Judge Kobly: Defendant 'lazy,' Woodside site a 'disgrace'


By DAVID SKOLNICK

skolnick@vindy.com

YOUNGSTOWN

A municipal judge yelled at a contractor for failing to clear the demolished debris of the former Woodside Receiving Hospital — calling him “lazy” and questioning his work ethic — and then sentenced him to three days in jail.

Youngstown Municipal Court Judge Elizabeth A. Kobly also ordered William A. McKinley, 50, owner of McKinley Industries, on Thursday to serve up to one year of house arrest. The sooner McKinley finishes the work at the former South Side state mental hospital, the quicker his house-arrest sentence will end, she said.

After McKinley said softly that the judge wouldn’t believe him that part of the delay on the project is because there’s a bald eagle in a smokestack, she yelled: “Do not disparage my character because of yours.”

She continued to yell: “Guess where you’re going today, Mr. McKinley. You think it’s acceptable to take on a project and do it at your convenience. There are piles of rubble because of you and your laziness.”

Judge Kobly said McKinley was “going to get” a “vacation at the county jail,” adding, “I am not playing with you.”

In addition to the Mahoning County jail sentence and house arrest — McKinley will have to pay that expense — Judge Kobly put him on two years’ probation and fined him $250.

The judge had a police officer handcuff McKinley and take him to the jail to start serving his sentence.

While under house arrest, McKinley will be permitted to go to the hospital site to finish the work he started two years ago.

Judge Kobly found him guilty Feb. 12 of two counts of failing to follow the city’s procedures for removing debris after demolishing the hospital and another structure on the East Indianola Avenue property.
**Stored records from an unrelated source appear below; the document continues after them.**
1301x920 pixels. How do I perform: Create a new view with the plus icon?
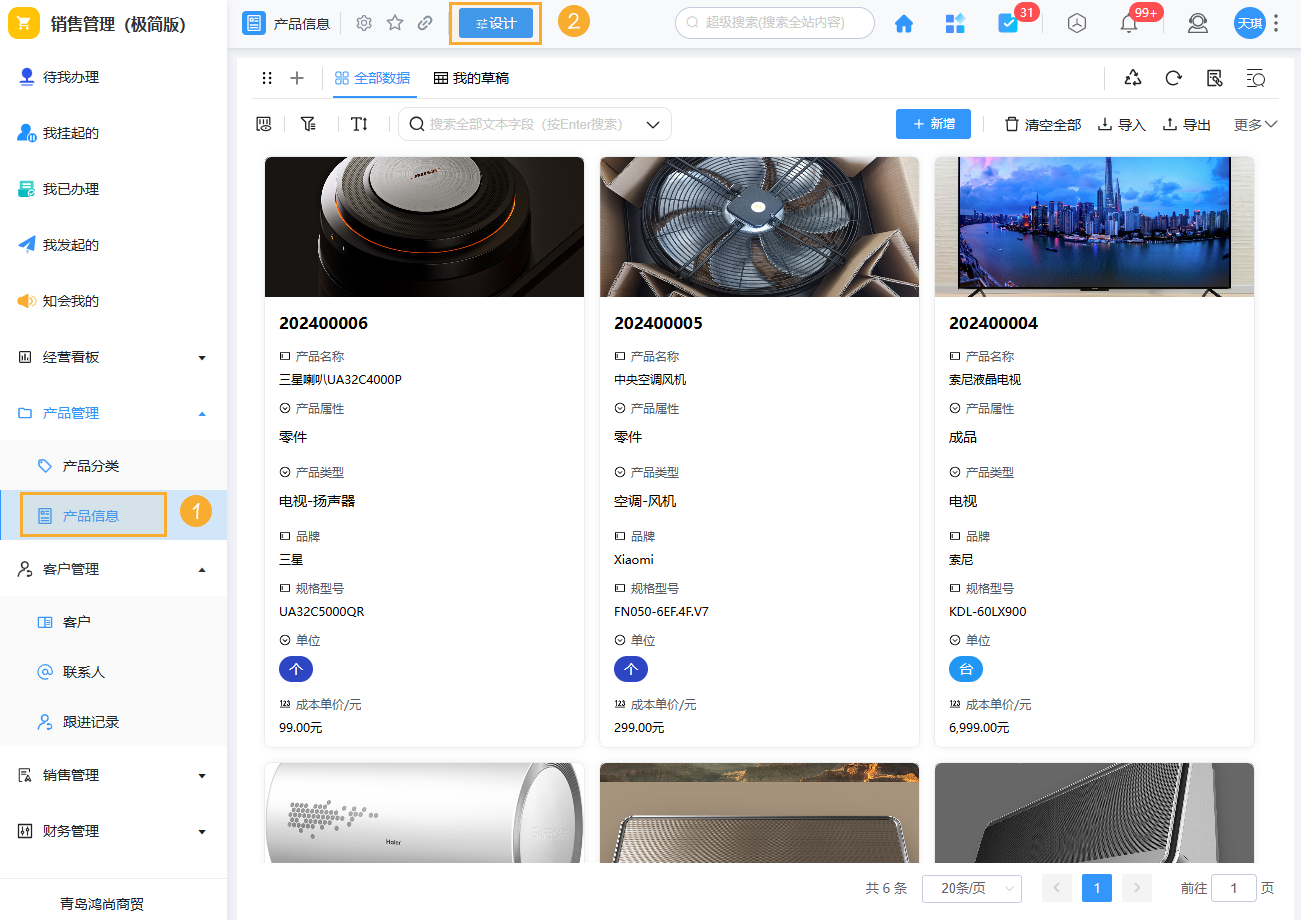click(295, 77)
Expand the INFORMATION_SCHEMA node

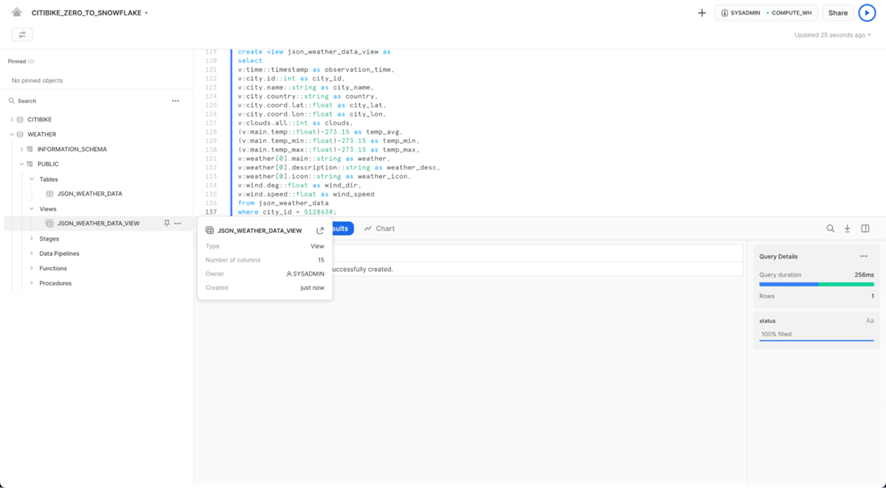tap(22, 149)
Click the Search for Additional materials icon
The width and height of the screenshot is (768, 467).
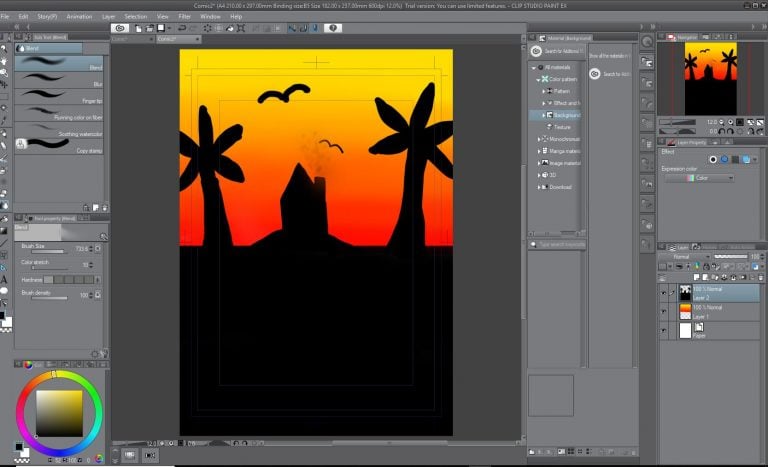(536, 51)
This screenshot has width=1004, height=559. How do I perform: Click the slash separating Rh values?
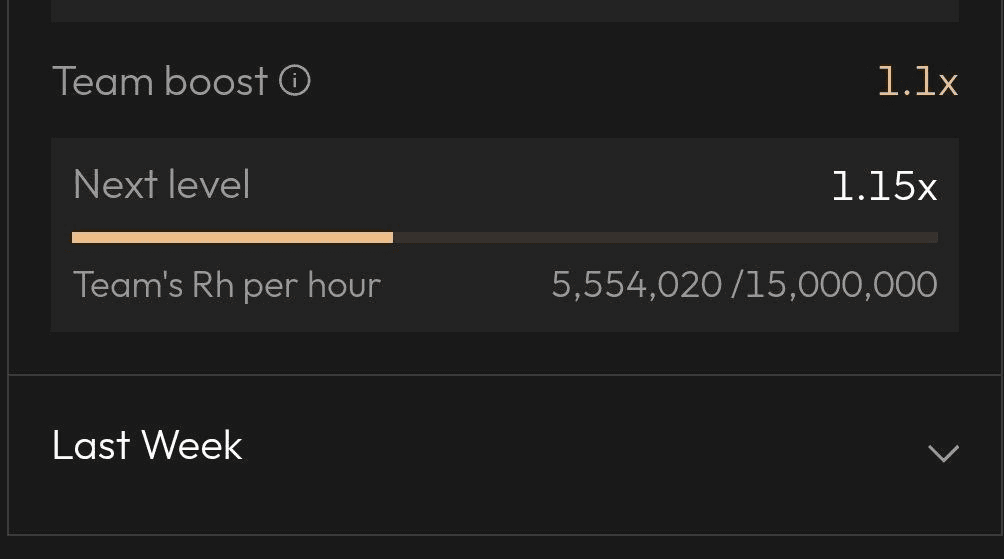coord(736,284)
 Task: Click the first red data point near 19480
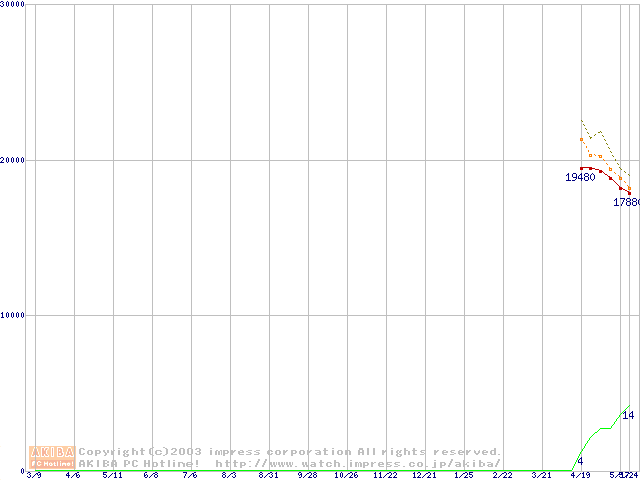click(582, 168)
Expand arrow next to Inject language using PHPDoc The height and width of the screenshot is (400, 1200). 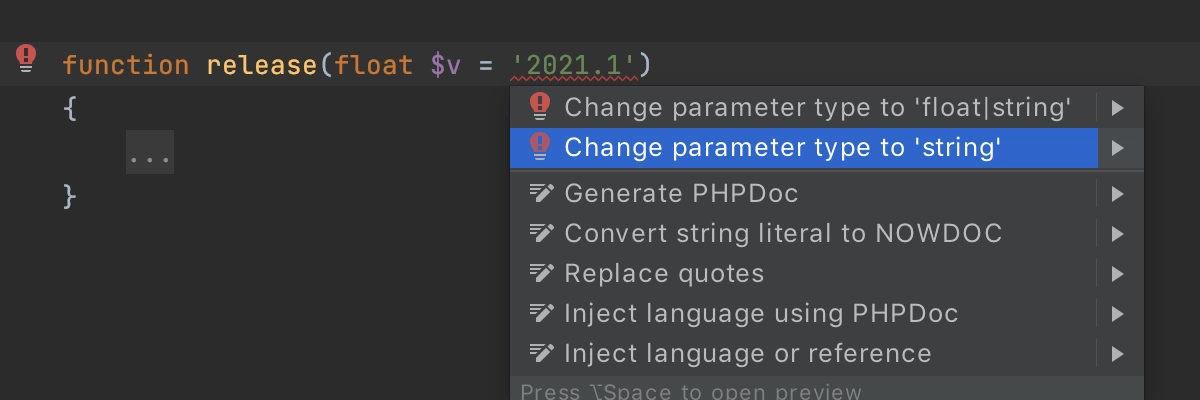click(x=1119, y=313)
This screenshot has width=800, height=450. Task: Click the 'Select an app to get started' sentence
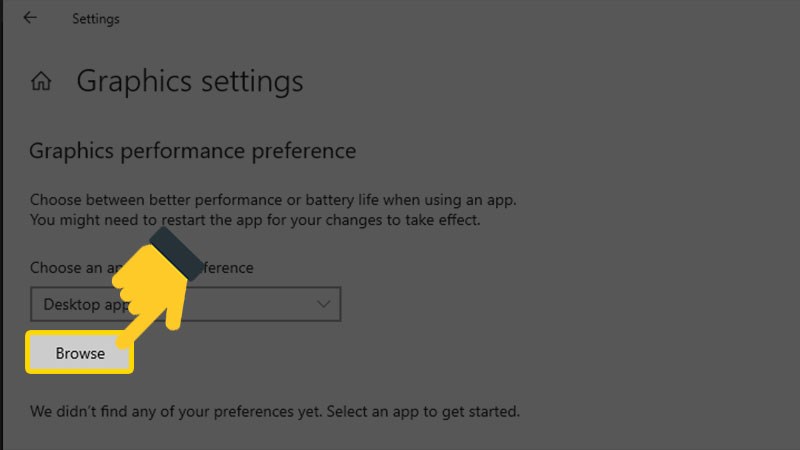point(422,411)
Before being sentenced, McKinley told the judge that the work was “all finished. I graded it to where it’s supposed to be.” The work, he said, was finished a couple of weeks ago.

But Judge Kobly said she recently went to the site and “was pretty disappointed to see all the rubble and piles of debris that is still there.” She later said the location looked like “a disgrace, an absolute disgrace.”

The judge also said there was no excuse for the work to take this long to complete.

“You want to be a successful businessman; you need to do things the right way,” Judge Kobly said. “We want you to do what you were paid to do. You’re lazy, and everyone will know this.”

McKinley said there was an issue over ownership of the property that caused a delay, and later that a smokestack can’t be demolished because he spotted a bald eagle in it.

McKinley said he contacted the state about the bald eagle to get guidance as to what to do.

Jamey Emmert, a spokeswoman for the Ohio Division of Wildlife, which oversees issues related to bald eagles on behalf of the state, said: “We don’t have any information on it. We’re not familiar at all” with this.

Before sentencing, Richard W. Machuga, McKinley’s attorney, said his client suffers from medical ailments that make it impossible for him to work some days.

Machuga said the city law on demolition and removal procedures are unreasonable and the law doesn’t take into account his client’s health.

While handcuffed after the sentencing, McKinley said to Machuga: “I don’t know what the problem is. I graded it down. There are no piles.”

Demolition started in summer 2013, and the building was largely demolished in spring 2014. A few months later, city officials told McKinley and Carl Vaccar, head of ACV Realty of Canfield, the property owner, that the work had to be finished in 30 days. It wasn’t, and charges were filed.

ACV, with Vaccar as its “registered agent,” faces a charge of failing to follow the city’s property maintenance code. ACV’s next pretrial hearing in front of Judge Kobly is April 8.

Woodside was a state mental hospital that opened in 1945 and closed in 1996 when the state reduced funding for those facilities. The location became Lincoln Behavioral Health Center, a privately owned residential facility for counseling juveniles. It went out of business in 2008.